Text section
◆ ◆ ◆

Sir Peter Jackson’s Wellington Movie Museum
Colette Devlin, Almost lights, camera, action for Sir Peter Jackson’s Wellington Movie Museum, The Dominion Post, 20 September 2017
Sir Peter Jackson’s Wellington Movie Museum is one step closer to becoming reality, and provisional booking for the combined Convention Centre has started.
More than a year after plans for a $150 million movie museum and convention centre were approved, the first resource consent has been lodged.
The project has been mired in delay as the interior plans have been developed, and it is understood the cost to ratepayers could rise as Jackson’s vision for the museum grows.
The three-storey building on Cable and Wakefield streets will include a 6000sqm convention centre on the top floor, capable of hosting 1100 people, and a 10,000sqm movie museum on the bottom two floors.
The consent includes a project overview for the base-isolated “superstructure” that will be largely steel-framed, with reinforced concrete in the-ground foundation and basement works.

◆ ◆ ◆

Aim of the task
Carry on the news article about the Wellington movie museum and convention centre, picking up right after its last sentence.

◆ ◆ ◆

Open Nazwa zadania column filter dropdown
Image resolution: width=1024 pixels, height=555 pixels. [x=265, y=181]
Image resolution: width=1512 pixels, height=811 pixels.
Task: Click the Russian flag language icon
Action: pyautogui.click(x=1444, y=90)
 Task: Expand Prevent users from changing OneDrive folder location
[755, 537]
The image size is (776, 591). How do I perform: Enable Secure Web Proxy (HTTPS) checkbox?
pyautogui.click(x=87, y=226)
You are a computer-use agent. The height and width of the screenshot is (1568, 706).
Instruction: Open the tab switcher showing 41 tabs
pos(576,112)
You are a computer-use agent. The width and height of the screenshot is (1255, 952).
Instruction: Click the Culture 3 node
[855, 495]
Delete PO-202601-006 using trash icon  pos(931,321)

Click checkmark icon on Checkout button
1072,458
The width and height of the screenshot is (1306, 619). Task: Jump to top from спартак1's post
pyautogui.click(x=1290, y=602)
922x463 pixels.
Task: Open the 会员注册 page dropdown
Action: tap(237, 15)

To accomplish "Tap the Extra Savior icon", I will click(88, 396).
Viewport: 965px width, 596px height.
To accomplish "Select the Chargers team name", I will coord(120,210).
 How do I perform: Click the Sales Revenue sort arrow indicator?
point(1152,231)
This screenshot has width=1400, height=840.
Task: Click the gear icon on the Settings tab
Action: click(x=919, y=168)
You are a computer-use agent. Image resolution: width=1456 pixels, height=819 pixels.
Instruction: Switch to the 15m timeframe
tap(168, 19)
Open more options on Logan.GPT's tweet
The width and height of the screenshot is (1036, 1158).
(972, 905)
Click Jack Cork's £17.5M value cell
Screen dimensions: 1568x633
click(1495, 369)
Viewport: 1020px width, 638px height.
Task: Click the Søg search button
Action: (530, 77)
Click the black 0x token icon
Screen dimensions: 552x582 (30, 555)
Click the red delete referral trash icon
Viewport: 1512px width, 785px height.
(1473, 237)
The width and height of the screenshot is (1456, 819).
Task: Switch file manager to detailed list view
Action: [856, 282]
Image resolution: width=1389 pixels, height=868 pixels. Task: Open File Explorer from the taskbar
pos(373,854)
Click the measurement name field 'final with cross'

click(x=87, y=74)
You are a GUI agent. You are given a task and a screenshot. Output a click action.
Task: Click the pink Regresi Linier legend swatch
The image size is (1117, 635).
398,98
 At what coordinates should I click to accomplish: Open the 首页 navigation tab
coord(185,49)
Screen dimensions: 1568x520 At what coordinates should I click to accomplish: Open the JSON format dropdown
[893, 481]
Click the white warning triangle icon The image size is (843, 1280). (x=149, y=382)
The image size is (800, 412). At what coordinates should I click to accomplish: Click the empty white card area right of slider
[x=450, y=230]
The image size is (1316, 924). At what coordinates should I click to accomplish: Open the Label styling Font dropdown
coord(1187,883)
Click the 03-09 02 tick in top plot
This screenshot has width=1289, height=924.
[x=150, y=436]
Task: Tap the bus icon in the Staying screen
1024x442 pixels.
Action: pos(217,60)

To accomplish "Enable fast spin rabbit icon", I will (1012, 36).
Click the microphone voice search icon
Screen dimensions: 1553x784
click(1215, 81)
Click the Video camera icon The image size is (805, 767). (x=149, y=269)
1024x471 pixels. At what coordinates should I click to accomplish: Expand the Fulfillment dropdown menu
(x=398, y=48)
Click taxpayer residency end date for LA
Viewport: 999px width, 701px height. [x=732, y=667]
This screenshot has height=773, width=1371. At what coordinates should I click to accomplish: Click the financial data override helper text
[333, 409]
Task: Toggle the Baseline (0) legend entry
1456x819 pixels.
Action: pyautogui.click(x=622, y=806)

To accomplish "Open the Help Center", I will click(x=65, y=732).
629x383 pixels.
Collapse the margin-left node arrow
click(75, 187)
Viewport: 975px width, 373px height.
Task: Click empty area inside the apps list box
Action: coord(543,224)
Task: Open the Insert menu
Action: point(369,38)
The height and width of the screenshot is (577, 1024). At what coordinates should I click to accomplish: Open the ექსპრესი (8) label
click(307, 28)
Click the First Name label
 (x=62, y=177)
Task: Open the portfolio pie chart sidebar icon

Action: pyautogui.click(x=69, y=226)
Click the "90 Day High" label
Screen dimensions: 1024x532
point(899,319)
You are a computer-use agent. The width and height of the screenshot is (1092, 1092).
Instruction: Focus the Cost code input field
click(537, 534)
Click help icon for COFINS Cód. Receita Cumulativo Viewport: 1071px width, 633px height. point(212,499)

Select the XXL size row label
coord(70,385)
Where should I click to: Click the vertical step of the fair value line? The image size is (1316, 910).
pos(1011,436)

◆ ◆ ◆

Output below
“It is envisaged that the Movie Museum fit out will also commence during the course of construction, which will be undertaken by separate contractors working directly for the Movie Museum,” the plans say.
TMML is the company formed by Jackson and Sir Richard Taylor and is responsible for the fitout and operation of the museum component of the project.
TMML project director George Hickton said the lodging of resource consent was another positive step along the journey towards realising the vision of the Movie Museum, a project that has been more than a decade in the making.
While Jackson puts the final touches to his design plans, a consent with an assessment of environmental effects has been lodged.
A second consent application, with Wellington City Council, will be lodged shortly.
The environmental application seeks resource consents from Greater Wellington Regional Council for activities associated with the construction of a new building, including the excavation of approximately 900 square metres basement site wide excavation to enable base isolation, dewatering activities to allow for the earthworks with a duration of five years, installation of bores for piles and for monitoring activities, stormwater discharges from construction activities (with a duration of five years) and from the operational site.
Wellington Mayor Justin Lester said the project was now one step closer to starting.
The Movie Museum is expected to be a destination attraction, while the convention centre will be able to host conferences of up to 1000, with theatre style seating for around 1900 people.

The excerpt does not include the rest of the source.